Stored items
*** Block opens ***
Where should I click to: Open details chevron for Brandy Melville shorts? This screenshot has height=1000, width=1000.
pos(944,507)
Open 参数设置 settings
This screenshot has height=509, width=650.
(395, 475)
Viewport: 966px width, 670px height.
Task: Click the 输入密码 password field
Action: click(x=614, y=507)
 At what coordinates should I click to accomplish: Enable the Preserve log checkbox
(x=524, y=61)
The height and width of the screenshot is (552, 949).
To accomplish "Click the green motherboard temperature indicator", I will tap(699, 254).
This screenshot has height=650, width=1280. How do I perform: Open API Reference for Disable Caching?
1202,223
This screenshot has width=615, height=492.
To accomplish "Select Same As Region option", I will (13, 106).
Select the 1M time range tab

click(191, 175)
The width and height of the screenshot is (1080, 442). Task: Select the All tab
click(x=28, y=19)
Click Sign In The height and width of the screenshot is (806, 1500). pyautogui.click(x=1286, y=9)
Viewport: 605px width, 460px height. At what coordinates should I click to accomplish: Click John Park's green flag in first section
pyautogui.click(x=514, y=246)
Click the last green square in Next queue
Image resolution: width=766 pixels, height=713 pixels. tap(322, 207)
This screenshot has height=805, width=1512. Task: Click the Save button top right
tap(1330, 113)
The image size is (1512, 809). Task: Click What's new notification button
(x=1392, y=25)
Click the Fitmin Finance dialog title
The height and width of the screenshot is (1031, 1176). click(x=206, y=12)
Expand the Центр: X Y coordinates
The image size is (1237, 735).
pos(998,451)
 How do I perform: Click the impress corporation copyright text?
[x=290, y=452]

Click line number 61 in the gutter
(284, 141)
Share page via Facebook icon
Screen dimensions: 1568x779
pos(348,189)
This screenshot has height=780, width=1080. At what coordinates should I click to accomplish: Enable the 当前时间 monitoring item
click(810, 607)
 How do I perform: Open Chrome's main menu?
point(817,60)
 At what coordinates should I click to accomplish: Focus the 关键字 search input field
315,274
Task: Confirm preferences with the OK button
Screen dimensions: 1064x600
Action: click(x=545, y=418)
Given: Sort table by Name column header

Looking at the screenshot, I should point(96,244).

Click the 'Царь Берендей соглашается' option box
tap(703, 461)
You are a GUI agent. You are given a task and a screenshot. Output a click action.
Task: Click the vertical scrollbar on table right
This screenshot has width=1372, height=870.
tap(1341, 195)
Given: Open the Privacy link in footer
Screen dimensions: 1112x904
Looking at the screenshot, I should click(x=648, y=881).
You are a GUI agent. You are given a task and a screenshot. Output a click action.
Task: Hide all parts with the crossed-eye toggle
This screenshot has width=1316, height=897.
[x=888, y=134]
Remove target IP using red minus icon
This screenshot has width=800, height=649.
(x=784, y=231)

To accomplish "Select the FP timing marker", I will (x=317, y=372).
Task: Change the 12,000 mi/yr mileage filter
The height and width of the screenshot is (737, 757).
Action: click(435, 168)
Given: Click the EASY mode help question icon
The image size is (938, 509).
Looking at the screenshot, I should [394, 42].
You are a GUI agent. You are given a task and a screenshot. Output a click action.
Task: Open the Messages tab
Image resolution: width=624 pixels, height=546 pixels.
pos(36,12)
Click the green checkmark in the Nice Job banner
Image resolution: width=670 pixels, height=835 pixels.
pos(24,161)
*** Block closes ***
EXERCISE BRIEF
Give back exactly the lines above starting at the line where "Click the last green square in Next queue" appears and ending at the line where "Share page via Facebook icon" appears, both included, with no other lines.

RESULT FOR THIS EXERCISE
Click the last green square in Next queue
Image resolution: width=766 pixels, height=713 pixels. tap(322, 207)
This screenshot has height=805, width=1512. Task: Click the Save button top right
tap(1330, 113)
The image size is (1512, 809). Task: Click What's new notification button
(x=1392, y=25)
Click the Fitmin Finance dialog title
The height and width of the screenshot is (1031, 1176). click(x=206, y=12)
Expand the Центр: X Y coordinates
The image size is (1237, 735).
pos(998,451)
 How do I perform: Click the impress corporation copyright text?
[x=290, y=452]

Click line number 61 in the gutter
(284, 141)
Share page via Facebook icon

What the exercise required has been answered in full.